EXERCISE DIRECTIONS :: Search the data below for the word "computer" and copy each line that holds it.

MATERIAL FOR THIS EXERCISE ::
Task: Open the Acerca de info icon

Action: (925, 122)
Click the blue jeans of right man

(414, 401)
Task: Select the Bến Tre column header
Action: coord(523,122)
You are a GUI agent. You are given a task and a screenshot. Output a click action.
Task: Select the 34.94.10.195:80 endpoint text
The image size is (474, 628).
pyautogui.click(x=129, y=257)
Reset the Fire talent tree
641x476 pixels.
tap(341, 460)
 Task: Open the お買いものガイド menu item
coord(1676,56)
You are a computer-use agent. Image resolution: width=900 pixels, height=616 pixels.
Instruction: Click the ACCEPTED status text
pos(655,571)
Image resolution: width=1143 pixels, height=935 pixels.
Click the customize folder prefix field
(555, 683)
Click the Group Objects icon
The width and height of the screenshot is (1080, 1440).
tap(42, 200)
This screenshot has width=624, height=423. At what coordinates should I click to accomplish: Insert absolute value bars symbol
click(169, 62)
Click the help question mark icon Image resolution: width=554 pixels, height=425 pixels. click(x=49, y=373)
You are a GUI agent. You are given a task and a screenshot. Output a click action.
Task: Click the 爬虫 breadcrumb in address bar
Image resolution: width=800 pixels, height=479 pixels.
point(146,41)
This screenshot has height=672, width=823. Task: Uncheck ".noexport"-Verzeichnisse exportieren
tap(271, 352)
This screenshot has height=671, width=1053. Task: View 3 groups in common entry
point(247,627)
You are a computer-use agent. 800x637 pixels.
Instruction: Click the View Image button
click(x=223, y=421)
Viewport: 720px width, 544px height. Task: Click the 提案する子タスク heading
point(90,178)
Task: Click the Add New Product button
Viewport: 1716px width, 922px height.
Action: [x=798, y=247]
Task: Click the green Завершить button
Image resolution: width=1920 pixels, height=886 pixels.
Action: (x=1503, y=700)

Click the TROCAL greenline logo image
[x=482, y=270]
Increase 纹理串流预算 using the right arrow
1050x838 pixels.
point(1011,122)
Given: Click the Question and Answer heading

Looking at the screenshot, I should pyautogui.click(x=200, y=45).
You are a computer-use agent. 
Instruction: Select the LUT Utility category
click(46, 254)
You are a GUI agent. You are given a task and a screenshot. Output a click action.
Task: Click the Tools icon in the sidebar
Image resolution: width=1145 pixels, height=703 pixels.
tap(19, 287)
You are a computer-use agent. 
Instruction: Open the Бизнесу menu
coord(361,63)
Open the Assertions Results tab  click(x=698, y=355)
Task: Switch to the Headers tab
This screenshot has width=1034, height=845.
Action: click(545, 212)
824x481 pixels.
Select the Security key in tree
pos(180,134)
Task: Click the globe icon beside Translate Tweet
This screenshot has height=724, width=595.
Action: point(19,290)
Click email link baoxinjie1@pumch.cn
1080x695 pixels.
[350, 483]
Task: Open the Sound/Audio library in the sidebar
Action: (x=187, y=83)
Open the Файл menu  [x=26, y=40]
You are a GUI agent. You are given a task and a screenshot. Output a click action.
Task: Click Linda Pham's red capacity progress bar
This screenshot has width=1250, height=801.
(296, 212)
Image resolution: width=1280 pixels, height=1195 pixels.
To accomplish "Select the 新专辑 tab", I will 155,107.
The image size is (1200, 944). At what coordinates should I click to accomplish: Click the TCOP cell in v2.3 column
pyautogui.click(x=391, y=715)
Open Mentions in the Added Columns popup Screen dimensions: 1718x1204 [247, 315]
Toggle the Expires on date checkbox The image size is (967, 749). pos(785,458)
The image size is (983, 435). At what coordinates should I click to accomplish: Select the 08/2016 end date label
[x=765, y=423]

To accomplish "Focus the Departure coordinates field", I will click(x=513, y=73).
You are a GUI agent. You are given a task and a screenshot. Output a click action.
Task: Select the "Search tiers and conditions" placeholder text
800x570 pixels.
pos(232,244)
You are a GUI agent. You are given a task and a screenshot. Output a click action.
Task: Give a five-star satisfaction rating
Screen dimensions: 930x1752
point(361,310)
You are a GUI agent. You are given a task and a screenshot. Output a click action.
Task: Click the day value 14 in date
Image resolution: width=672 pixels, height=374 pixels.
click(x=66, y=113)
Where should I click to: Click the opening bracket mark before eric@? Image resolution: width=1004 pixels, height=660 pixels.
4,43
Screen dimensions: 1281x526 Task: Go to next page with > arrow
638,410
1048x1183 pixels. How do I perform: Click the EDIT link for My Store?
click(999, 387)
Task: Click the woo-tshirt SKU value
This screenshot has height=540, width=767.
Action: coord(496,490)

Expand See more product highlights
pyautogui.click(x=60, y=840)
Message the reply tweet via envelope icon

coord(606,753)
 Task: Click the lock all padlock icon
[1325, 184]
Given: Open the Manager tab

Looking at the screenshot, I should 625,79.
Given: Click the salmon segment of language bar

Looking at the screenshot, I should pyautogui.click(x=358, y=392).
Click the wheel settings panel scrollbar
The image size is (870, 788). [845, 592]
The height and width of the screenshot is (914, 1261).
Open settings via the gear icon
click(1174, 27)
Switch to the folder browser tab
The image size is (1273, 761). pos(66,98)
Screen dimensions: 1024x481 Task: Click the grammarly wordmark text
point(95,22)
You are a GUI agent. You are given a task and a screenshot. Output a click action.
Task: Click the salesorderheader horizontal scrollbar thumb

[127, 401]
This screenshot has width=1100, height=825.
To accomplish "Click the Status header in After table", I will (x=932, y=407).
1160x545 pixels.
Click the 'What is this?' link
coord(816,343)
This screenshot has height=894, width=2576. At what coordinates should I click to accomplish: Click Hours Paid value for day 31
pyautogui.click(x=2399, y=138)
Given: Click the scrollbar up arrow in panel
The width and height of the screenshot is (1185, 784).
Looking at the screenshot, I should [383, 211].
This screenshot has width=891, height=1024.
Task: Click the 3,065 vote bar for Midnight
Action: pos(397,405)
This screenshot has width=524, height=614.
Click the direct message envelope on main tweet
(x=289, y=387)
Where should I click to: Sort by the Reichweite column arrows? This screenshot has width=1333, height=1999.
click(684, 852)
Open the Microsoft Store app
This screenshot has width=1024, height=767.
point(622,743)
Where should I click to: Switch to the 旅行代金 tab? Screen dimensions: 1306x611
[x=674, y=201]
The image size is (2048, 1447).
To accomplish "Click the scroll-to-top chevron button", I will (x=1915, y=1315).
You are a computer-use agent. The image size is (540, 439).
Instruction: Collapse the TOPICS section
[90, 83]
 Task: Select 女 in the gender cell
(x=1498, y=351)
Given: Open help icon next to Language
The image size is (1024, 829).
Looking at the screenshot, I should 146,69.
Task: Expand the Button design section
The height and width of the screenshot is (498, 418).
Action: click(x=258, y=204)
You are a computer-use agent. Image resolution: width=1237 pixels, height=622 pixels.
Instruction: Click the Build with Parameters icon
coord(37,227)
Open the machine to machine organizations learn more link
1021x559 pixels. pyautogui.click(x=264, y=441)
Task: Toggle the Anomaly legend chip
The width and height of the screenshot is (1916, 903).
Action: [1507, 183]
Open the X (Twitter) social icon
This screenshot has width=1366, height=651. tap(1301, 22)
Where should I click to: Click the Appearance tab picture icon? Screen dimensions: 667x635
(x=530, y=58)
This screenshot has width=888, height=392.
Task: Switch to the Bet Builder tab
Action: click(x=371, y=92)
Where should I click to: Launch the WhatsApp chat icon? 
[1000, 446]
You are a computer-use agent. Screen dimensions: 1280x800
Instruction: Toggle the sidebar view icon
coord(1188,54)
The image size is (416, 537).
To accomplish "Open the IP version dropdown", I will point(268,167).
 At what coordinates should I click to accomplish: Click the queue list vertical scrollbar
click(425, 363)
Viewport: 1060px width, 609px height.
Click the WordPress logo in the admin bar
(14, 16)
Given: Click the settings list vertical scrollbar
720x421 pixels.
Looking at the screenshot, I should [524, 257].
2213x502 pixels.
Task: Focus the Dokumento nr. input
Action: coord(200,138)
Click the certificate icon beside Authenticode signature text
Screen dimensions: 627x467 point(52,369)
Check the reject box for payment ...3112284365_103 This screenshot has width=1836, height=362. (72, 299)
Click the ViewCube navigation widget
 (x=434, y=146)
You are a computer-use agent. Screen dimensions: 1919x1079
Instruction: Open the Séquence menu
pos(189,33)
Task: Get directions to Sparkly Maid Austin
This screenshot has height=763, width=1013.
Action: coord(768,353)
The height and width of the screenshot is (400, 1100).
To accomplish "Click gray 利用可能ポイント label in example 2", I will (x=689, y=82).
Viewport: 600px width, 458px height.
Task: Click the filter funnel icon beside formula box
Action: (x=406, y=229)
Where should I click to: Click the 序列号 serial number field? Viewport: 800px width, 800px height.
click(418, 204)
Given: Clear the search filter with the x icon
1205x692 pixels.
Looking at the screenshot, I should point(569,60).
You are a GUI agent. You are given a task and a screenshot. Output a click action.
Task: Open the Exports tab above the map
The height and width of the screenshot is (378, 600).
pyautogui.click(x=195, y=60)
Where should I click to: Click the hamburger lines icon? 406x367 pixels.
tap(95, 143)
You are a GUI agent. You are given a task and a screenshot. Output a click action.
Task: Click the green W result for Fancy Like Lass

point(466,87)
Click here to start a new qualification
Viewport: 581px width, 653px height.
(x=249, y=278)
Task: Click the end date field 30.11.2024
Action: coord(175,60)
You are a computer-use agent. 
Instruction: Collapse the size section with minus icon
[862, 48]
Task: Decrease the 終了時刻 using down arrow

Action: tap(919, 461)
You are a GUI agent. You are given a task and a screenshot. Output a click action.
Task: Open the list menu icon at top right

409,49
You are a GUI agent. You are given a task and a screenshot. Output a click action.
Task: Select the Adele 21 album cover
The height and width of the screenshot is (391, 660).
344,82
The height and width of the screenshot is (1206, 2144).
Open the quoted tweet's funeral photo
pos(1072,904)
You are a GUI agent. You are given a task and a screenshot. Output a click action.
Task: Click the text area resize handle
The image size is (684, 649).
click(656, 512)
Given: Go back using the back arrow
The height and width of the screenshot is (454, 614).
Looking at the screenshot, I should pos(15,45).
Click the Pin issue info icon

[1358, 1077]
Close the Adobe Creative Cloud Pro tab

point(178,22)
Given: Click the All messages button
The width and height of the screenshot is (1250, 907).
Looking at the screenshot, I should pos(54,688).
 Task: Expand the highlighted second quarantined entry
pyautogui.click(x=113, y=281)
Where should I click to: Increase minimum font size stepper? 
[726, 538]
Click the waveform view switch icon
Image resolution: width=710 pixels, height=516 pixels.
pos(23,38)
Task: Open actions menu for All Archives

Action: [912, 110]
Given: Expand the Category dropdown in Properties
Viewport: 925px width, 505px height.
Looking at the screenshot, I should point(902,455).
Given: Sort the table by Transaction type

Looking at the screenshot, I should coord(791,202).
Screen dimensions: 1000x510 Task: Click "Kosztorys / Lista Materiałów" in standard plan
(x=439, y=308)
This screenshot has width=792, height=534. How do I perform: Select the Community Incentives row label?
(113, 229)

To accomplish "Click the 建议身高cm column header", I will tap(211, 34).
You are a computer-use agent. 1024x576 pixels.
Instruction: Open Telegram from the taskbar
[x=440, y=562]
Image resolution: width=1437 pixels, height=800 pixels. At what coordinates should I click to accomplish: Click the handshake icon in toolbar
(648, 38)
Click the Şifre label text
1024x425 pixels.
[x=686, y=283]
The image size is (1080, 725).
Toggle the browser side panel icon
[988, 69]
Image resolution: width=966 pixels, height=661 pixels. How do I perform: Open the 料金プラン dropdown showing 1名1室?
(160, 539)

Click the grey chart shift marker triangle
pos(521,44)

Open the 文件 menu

PROBLEM SOLUTION ::
You are a computer-use agent. Image resolution: width=900 pixels, height=616 pixels.
You are a computer-use agent. 800x637 pixels.
You are a computer-use agent. 
You are a computer-use agent. 
You are a computer-use agent. The image size is (540, 439).
You are a computer-use agent. Image resolution: width=1237 pixels, height=622 pixels.
You are a computer-use agent. Screen dimensions: 1280x800
You are a computer-use agent. Screen dimensions: 1919x1079
You are a computer-use agent. 
You are a computer-use agent. 1024x576 pixels.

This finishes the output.